Semester.ly

Johns Hopkins University | EN.600.479

Representation Learning

3.0

credits

Average Course Rating

(4.2)

Often the success of a machine learning project depends on the choice of features used. Machine learning has made great progress in training classification, regression and recognition systems when "good" representations, or features, of input data are available. However, much human effort is spent on designing good features which are usually knowledge-based and engineered by domain experts over years of trial and error. A natural question to ask then is "Can we automate the learning of useful features from raw data?" Representation learning algorithms such as principal component analysis aim at discovering better representations of inputs by learning transformations of data that disentangle factors of variation in data while retaining most of the information.

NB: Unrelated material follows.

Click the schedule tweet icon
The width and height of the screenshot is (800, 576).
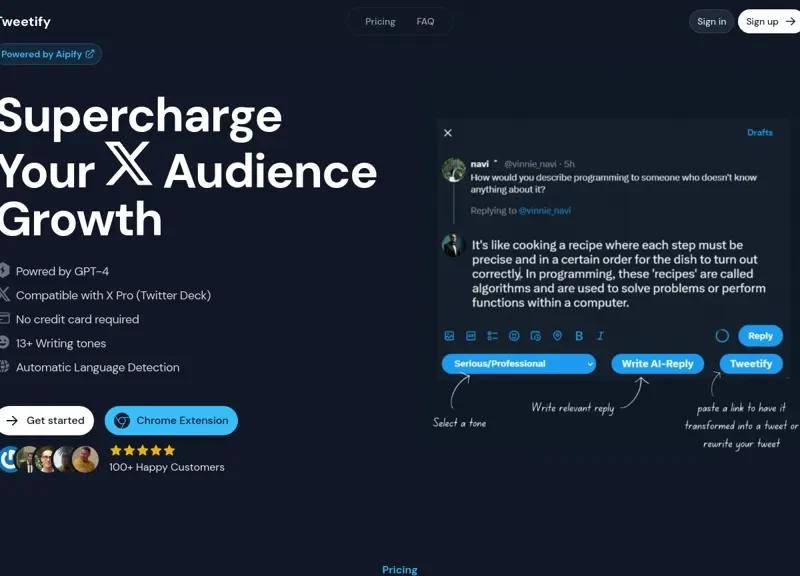[x=536, y=336]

The success of such data-driven approaches to feature learning depends not only on how much data we can process but also on how well the features that we learn correlate with the underlying unknown labels (semantic content in the data). This course will focus on scalable machine learning approaches for learning representations from large amounts of unlabeled, multi-modal, and heterogeneous data. We will cover topics including deep learning, multi-view learning, dimensionality reduction, similarity-based learning, and spectral learning. Students may receive credit for 600.479 or 600.679 but not both. [Analysis or Applications] Required course background: machine learning or basic probability and linear algebra.

Fall 2014

Professor: Raman Arora

(4.2)

Students praised this course for giving them the opportunity to work independently on projects. Most students disliked that the course seemed to lack structure and that there wasn’t enough feedback on their work. Suggestions for improvement included a belief that students could use additional direction from the instructor and in particular, hands-on experience. In addition students suggested the course would benefit from clearer lectures in which each course built upon the next. Prospective students should know that students found that it was important to have some sort of background in ‘big data’ such as experience in distributed systems and parallel programing.